At Trinity Talk, we have had a few guests discuss eschatology with us. Yesterday we had Gary Demar discussing his book Last Days Madness. The book was a paradigm shifter for me some years ago. It was a sort of eschatological wake-up call. Orthodox Preterism combined with an optimistic eschatology solved my gnostic dilemmas and shattered my “to be or not to be active” questions. In light of my current re-reading of Mathison’s Postmillennialism: An Eschatology of Hope, my recent interviews with Gary Demar and Joel McDurmon and a three part series I presented at Providence Church, my mind is naturally consumed with this topic. As a result, here are some random thoughts:
a) A natural outworking of the kingdom of God means that one day all Christians will be Postmillennialists.
b) Passages of suffering in the Bible seem to have a more first century orientation, if we allow the context to speak for itself. Nevertheless, we are not immune from suffering. Suffering for a Christian leads to victory and not defeat.
c) Martin Salbrede once said that the law of God in the Bible is always tied to some statement about government. Thus, Postmillennialism must have a theonomic vision at its root.
d) Satan works to give the Church an unrealistic vision. He works very hard to persuade us to view the world through human sight and not by faith.
e) We already live in a theocracy, as Jim Jordan puts it. Our goal is to tell people they are insane for not believing in a Theocracy (God’s rule).

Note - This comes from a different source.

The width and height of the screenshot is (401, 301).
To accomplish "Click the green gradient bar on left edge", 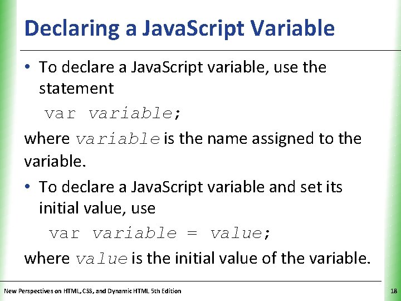I will [x=6, y=151].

f) Postmillennialism virtually founded these United States through the Puritans. If there had been no vision, we would still be under British rule.
g) The Dutch Reformed turned the Dispensational tide by teaching us to apply our Calvinism.
h) Worship is at the center of true Biblical revival.
i) You forsake the Church you forsake dominion.
j) Not all Presuppositionalists are Postmillennial, but all Postmillennialists must be Presuppositional if they are consistent.
k) There is no other alternative for the covenant family, then to give their children covenant education.
l) Modern Postmillennialists are the only ones I am aware of addressing issues of family and church and state from a Biblical perspective and not from the theory of natural law.
m) Convince a man of Postmillennialism and you have convinced him to be a student of theology for life.
n) Postmils strive for true catholicity.
o) We actually believe in the Lord’s Prayer.
p) As I mentioned in my series, we do not look to the past, but to the future. Though our heritage is great, our future will be greater.
q) Wealth is not evil…in fact, apart from wealthy Christians the gospel will not have gone as far as it has.
r) We believe in the effectiveness of the Great Commission.
s) Technology used properly is good, not bad. The gospel has gone farther in this generation than any other generation due to the advances of technology.
t) Paul seems to place “unity” at the center of Christ’s mission to bring all things together in heaven and on earth. The only eschatology that makes sense out of this mission is postmillennialism. Amils and Premils–with exceptions–see no interest in such endeavor.